Tinsel Bir Tavır Olarak Sürrealizm
Sürrealizm en başta araçsallaşmış akla bilerek ve isteyerek sırt çevirmektir. Gündelik hayatın totaliterliğinin yarattığı uyku halindeki bireyi şoklar vasıtasıyla sarsmak, gerçeklik adlı uykudan kaldırmak gerekmektedir. Kendi gerçeğinin ve tutkularının farkına varacağı yeni bir zihinsel duruma yelken açmasını kışkırtmak için.
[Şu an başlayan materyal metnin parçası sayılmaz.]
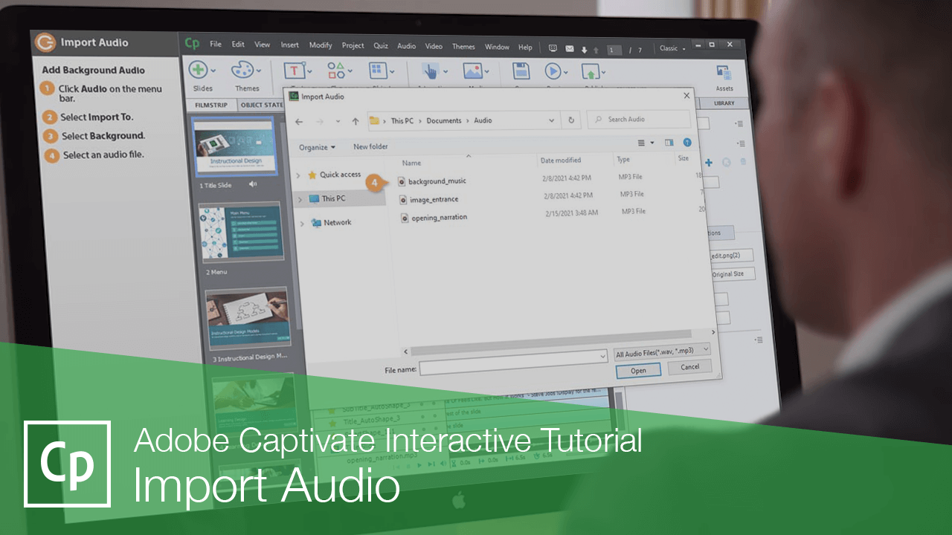Click the Open button to import the file

637,370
Rimbaud’un şaire kaşif rolü vermesi boşuna değil. Kendini keşfetmek için dünyayı yeni bir bakış açısı ile yeniden keşfetmek, oradan kendine dönmek… Ve böylece ‘bir başkası’ olarak ben’in parçalı yapısını, evrensel uyum ile birleştirmek; kendini tanıyarak bir tamlığa varmak. G.J. Ballard’ın dediği gibi asıl yabancı gezegen kendimizdir. Kendi iç-uzayımıza seyahatlere çıkmak, kendi psiko-patolojimizin derinlerine dalmak. Otomatik yazı da tam bu noktada içimizdeki ben’lerin ajanı, sözcüsü olur. Kişinin kendi bütünlüğünü tanıma sürecinde ebe rolü üstlenir.
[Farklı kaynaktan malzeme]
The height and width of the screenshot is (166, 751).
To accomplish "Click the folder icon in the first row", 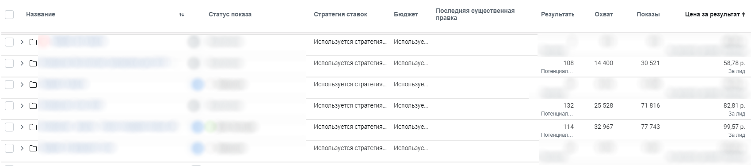I will click(33, 42).
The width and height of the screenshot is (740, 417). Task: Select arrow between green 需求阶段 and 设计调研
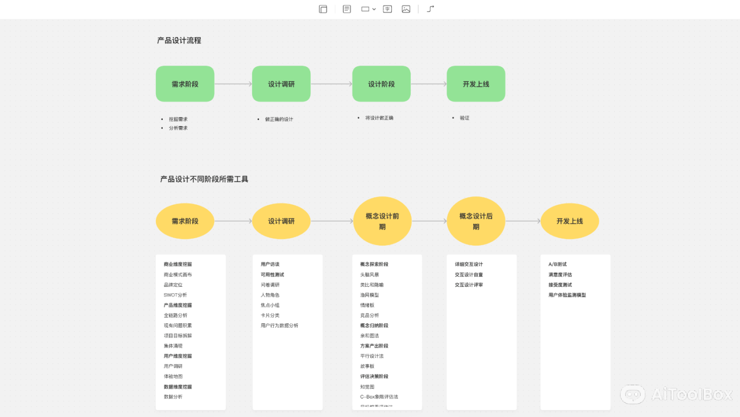click(233, 84)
Ancak gece rüyalarımızda karşılaştığımız ben’lerin söylemlerini ayaklandırmak otomatik yazının telepatik gücüdür. Kentsoylu aydınlanmanın rasyonelitesine savaş açan Sürrealizmin düş atlası, uzak doğunun sunya anlayışından vahdet-i vücud’a dek uzanır.